Tout le monde a été surpris de la rapidité avec laquelle le Front de Gauche a pu élaborer un programme immédiatement applicable. Il n’y eut évidemment pas de miracle, car il existait bien un programme en bonne et due forme, longuement mûri et présenté aux législatives de 2022. Mais, en juin 2024, on ne jugea pas bon de le rappeler. Car il s’agissait surtout de se montrer à la hauteur du moment présent. Pourtant, il venait de loin, et son aggiornamento express, pour les 100 premiers jours d’une ère nouvelle, autorisait la référence au Front populaire de 36. Il me semble qu’il faut maintenant revenir à cette idée : ce qui s’affirme depuis 2012, et de plus en plus, c’est bien l’existence d’un socle de convictions communes, solidement partagées entre les forces qui constituent la gauche de gauche.

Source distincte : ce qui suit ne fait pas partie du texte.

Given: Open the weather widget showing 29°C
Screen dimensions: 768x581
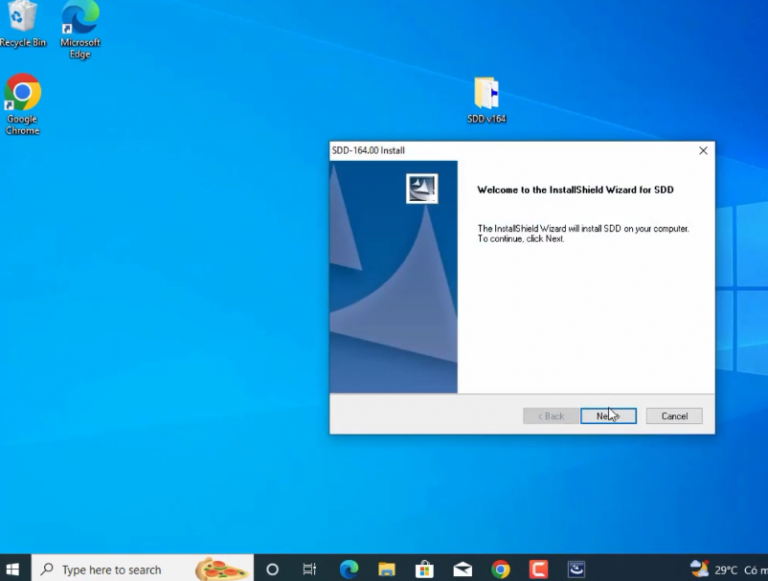Looking at the screenshot, I should coord(715,569).
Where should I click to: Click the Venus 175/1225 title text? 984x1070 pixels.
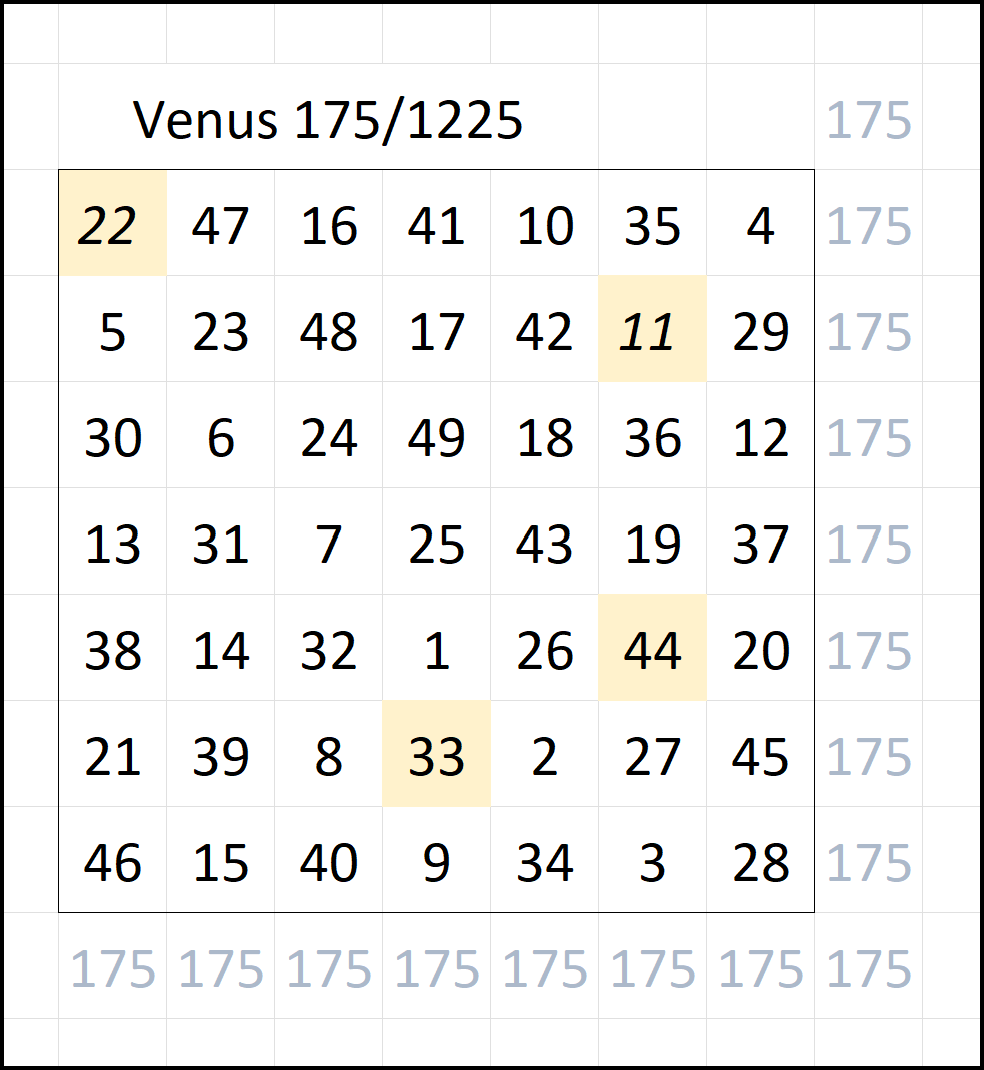pos(328,121)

À cet égard, Jean-Luc Mélenchon avait alors joué un rôle éminent. Ce qui est fort paradoxal, puisqu’il a constamment revendiqué une voie non démocratique vers la démocratie. Mais, lors de la campagne de 2022, il s’est en quelque sorte effacé, avec ostentation… Il s’est fait magnifiquement l’homme du programme, le candidat-programme. Il a défendu le programme avec brio. Et surtout il l’a enseigné jour après jour, sur toutes les scènes et chaînes où il apparaissait. Il a non seulement suscité l’enthousiasme, mais il a expliqué le projet d’une façon précise et rigoureuse, comme un bon professeur, doublé d’un politicien hors-pair. Il a su argumenter, et c’est ainsi qu’il a convaincu. Si, finalement, le succès est venu, c’est assurément parce qu’il existait un peuple de gauche préparé à s’emparer de ce message programmatique qui le révélait à lui-même, et que de multiples voix ont fait entendre, faisant monter l’idée qu’il existe bien une pensée commune et donc une force commune cohérente.

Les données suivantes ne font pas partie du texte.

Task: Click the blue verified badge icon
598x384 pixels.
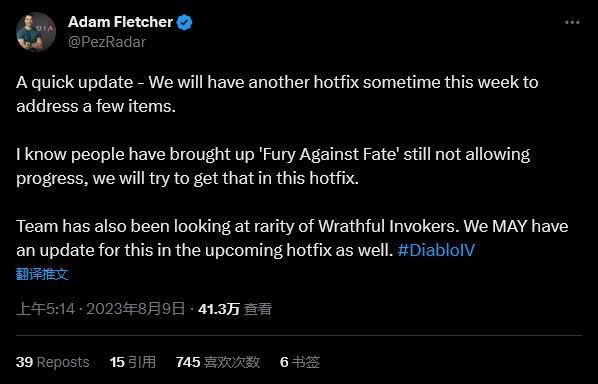Action: (x=185, y=22)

Le problème qui se pose aujourd’hui, hic et nunc, est d’une autre nature : « la classe populaire peut-elle gouverner ? ». Or, à côté de la programmation à mettre en œuvre, l’autre question est celle de l’organisation. Elle se conçoit aux antipodes d’une pratique charismatique. Ce qui sera déterminant, on commence à le comprendre, c’est la rencontre de la force politique populaire et de la société civile, qui ne peut se réaliser qu’à partir de la base, dans des collectifs constitués en toutes sortes de lieux, démocratiquement et durablement, rassemblant toutes les volontés prêtes à s’engager. Mais cela ne sera possible que si l’on résiste à vacarme venu de tout le reste de l’échiquier politique et orchestrées par les médias, qui répètent jour après jour que le Front de Gauche n’est qu’une alliance électorale, bricolée à la hâte entre des gens que tout oppose, et déjà prête à se fissurer. Non, nous sommes hétéroclites, comme l’est la société dans laquelle nous vivons. Mais nous portons ensemble de convictions communes, qui se sont traduites en un programme commun pour lequel nous avons combattu en toute connaissance. Et que nous entendons aujourd’hui faire prévaloir.